The reorientation of the military threat was first signaled by passages on Iran in Bush's Jan. 10 speech and followed by only a few weeks a decisive rejection by the Joint Chiefs of Staff of a strategic attack on Iran's nuclear facilities.

Although scarcely mentioned in press reports of the speech, which was devoted almost entirely to announcing the troop "surge" in Iraq, Bush accused both Iran and Syria of "allowing terrorists and insurgents to use their territory to move in and out of Iraq". Bush also alleged that Iran was "providing material support for attacks on American troops".

Those passages were intended in part to put pressure on Iran, and were accompanied by an intensification of a campaign begun the previous month to seize Iranian officials inside Iraq. But according to Hillary Mann, who was director for Persian Gulf and Afghanistan Affairs on the National Security Council staff in 2003, they also provided a legal basis for a possible attack on Iran.

"I believe the president chose his words very carefully," says Mann, "and laid down a legal predicate that could be used to justify later military action against Iran."

Mann says her interpretation of the language is based on the claim by the White House of a right to attack another country in "anticipatory self-defence" based on Article 51 of the United Nations Charter. That had been the legal basis cited by then National Security Adviser Condoleezza Rice had in September 2002 in making the case for the invasion of Iraq.

The introduction of a new reason for striking Iran, which also implied a much more limited set of targets related to Iraq, followed a meeting between Bush and the Joint Chiefs of Staff on Dec. 13, 2006 in which the uniformed military leaders rejected a strike against Iran's nuclear programme. Time magazine political columnist Joe Klein, reported last May that military and intelligence sources told him that Bush had asked the Joint Chiefs at the meeting about a possible strike against the Iranian nuclear programme, and that they had unanimously opposed such an attack.

Mann says that she was also told by her own contacts in the Pentagon that the Joint Chiefs had expressed opposition to a strike against Iran.

The Joint Chiefs were soon joined in opposition to a strike on Iran by Admiral William Fallon, who was nominated to become CENTCOM commander in January. Mann says Pentagon contacts have also told her that Fallon made his opposition to war against Iran clear to the White House.
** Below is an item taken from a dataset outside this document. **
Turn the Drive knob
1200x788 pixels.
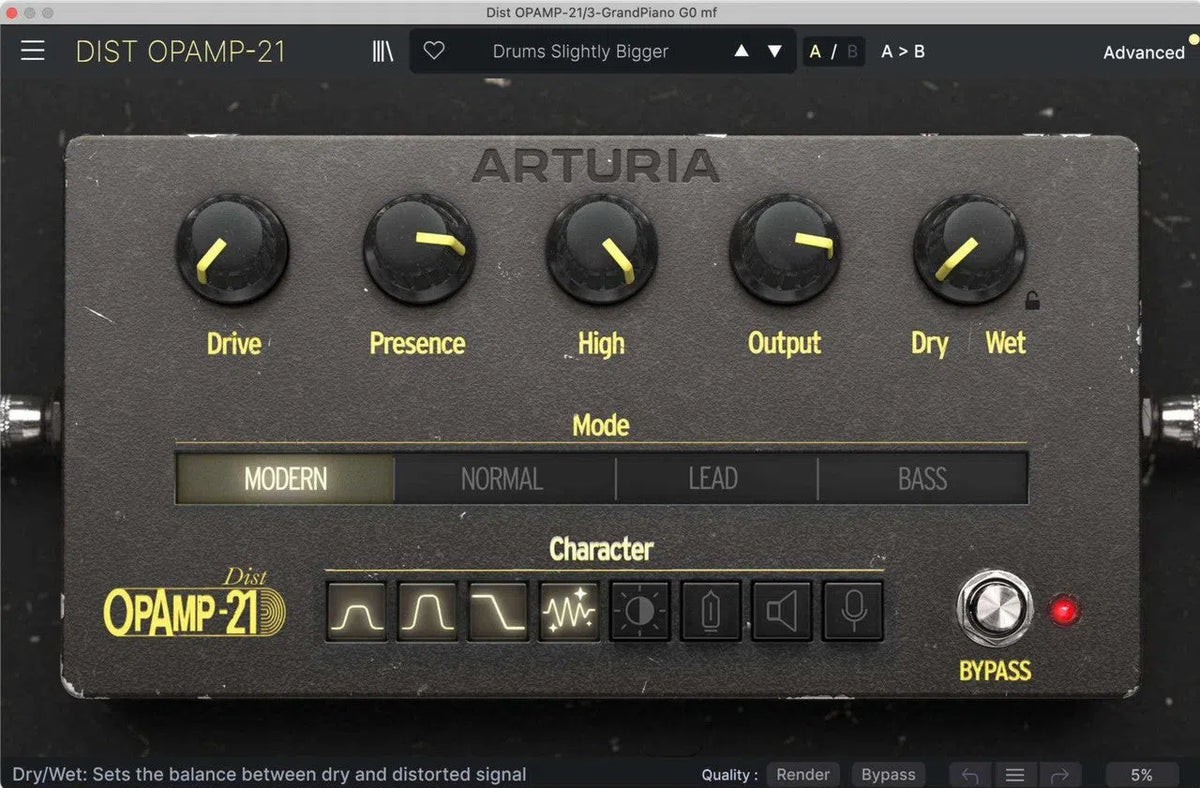coord(233,250)

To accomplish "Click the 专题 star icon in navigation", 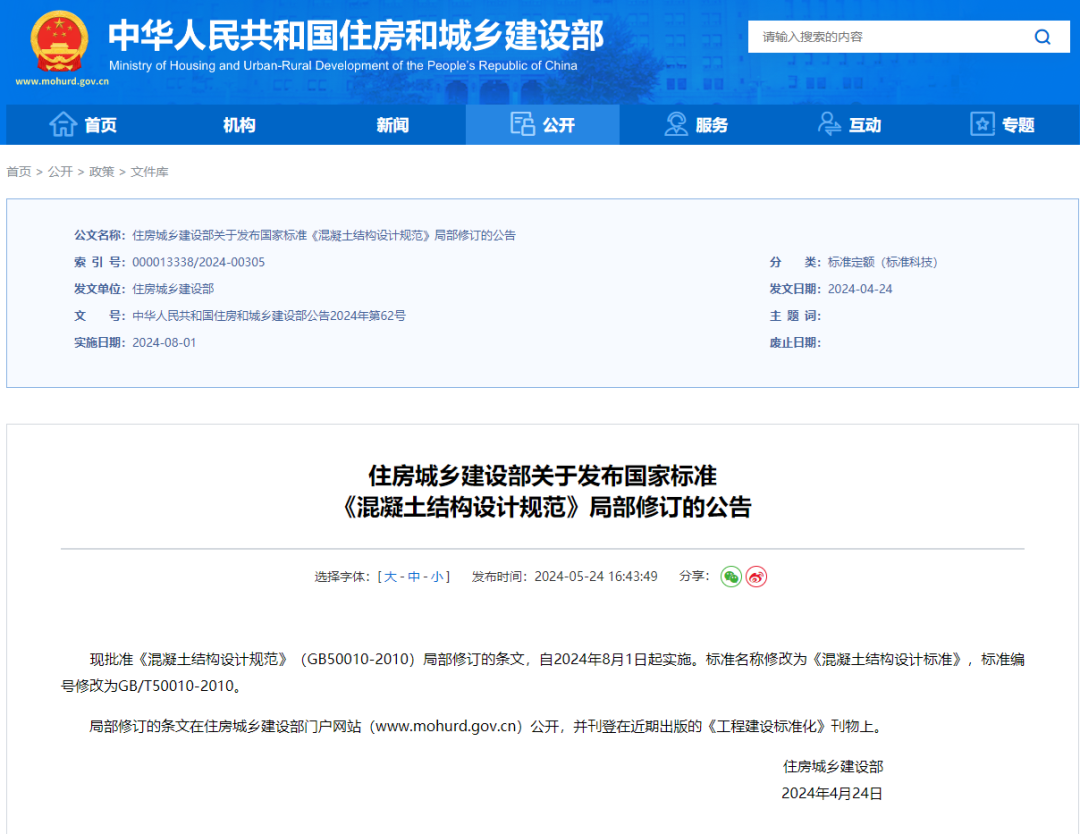I will [981, 124].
IPS reported last May that Fallon had indicated privately that he was determined to prevent an attack on Iran and even prepared to resign to do so. A source who met with Fallon at the time of his confirmation hearing quoted him as vowing that there would be "no war with Iran" while he was CENTCOM commander and as hinting very strongly that he would quit rather than go along with an attack.

Although he did not specifically refer to the Joint Chiefs, Fallon also suggested that other military leaders were opposing a strike against Iran, saying, "There are several of us who are trying to put the crazies back in the box," according to the same source.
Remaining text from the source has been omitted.